* Your assignment *
Your task is to set down the line containing "Given: Open the" and every later line of the entries, word for word, including the last.

* Raw data *

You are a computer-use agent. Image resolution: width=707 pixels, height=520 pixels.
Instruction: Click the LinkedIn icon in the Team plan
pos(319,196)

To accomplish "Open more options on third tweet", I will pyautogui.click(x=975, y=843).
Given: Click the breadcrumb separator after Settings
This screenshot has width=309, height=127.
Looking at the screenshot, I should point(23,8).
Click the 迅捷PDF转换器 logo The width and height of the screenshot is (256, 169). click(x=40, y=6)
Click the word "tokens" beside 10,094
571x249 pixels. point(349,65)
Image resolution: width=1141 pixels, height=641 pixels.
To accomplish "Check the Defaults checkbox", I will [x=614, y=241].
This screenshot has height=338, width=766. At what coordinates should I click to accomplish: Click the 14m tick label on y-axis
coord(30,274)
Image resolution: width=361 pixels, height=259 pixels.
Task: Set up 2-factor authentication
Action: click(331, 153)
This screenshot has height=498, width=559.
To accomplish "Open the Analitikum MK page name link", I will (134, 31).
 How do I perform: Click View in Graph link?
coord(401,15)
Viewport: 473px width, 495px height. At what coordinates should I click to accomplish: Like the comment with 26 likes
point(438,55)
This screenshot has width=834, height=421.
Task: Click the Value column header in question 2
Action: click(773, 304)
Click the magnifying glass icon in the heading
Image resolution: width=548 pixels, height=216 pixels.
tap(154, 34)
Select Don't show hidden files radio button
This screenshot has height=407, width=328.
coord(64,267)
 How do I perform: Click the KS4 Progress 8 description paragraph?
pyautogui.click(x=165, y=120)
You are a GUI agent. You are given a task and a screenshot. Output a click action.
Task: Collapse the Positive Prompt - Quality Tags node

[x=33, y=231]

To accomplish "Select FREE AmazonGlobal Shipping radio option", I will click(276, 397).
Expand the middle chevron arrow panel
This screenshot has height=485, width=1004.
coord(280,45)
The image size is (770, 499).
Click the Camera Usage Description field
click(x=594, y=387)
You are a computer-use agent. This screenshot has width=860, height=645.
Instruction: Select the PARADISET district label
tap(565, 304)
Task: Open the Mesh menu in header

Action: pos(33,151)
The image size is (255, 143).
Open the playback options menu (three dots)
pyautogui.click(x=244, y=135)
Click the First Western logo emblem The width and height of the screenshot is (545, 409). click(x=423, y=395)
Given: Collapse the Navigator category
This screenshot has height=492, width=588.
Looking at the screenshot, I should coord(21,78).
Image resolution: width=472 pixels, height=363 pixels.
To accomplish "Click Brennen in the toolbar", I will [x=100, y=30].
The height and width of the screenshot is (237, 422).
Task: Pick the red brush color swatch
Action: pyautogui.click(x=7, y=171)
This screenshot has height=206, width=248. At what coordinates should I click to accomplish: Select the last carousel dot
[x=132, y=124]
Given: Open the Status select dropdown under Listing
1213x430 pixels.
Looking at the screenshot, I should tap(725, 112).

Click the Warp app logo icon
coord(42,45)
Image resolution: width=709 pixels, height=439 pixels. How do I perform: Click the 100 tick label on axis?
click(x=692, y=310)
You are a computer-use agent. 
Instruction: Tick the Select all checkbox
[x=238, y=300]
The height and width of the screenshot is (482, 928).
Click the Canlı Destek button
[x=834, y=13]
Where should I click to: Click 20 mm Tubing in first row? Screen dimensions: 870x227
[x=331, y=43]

* Your response *
Given: Open the Status select dropdown under Listing
1213x430 pixels.
Looking at the screenshot, I should tap(725, 112).

Click the Warp app logo icon
coord(42,45)
Image resolution: width=709 pixels, height=439 pixels. How do I perform: Click the 100 tick label on axis?
click(x=692, y=310)
You are a computer-use agent. 
Instruction: Tick the Select all checkbox
[x=238, y=300]
The height and width of the screenshot is (482, 928).
Click the Canlı Destek button
[x=834, y=13]
Where should I click to: Click 20 mm Tubing in first row? Screen dimensions: 870x227
[x=331, y=43]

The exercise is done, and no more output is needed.